The Neural Basis of Perceptual and Cognitive Pleasure

Irving Biederman
University of Southern California
bieder@usc.edu

Abstract

Where we look with our next fixation or our selection of which movie to see or book to read is decidedly non random.  What controls this selection when an individual is not hungry, avoiding harm, engaged in deliberate search, etc.?  And how can the selection be manifested in real time, at the rate of three visual fixations per second?   The surprising discovery of a gradient of mu-opioid receptors (possible ligand termed "endomorphin") in the macaque ventral cortical visual pathway, a system presumed to subserve visual recognition, may provide the key for understanding the spontaneous selectivity of perception and thought.  These receptors are sparse in the earliest stages, e.g., V1 and V2, but dense in the later stages (parahippocampus), where perceptual information activates the products of past experience. A simple mechanism may account for a vast range of spontaneous perceptual selectivity: Experiences are preferred that maximize the rate of endomorphin release. Such inputs will tend to be those that are richly interpretable (not just complex) insofar as they would produce high activation of associative connections in areas that have the greatest density of mu-opiate receptors.
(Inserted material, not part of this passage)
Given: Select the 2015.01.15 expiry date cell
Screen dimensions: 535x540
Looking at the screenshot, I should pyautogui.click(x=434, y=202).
Once an input is experienced, however, competitive learning would serve to reduce activity, resulting in less endomorphin release, leading to habituation and boredom. Ratings of scene preference and their decline with repetition reliably correlate with fMRI activity in the parahippocampal gyrus during passive 1 s viewing of scenes.  These are not feedforward effects in that nonpreferred and repeated scenes produce equivalent activity in more posterior areas associated with early visual processing and attention.  Because this system is never satiated and it maximizes the rate at which we acquire new but richly interpretable information, it renders us infovores.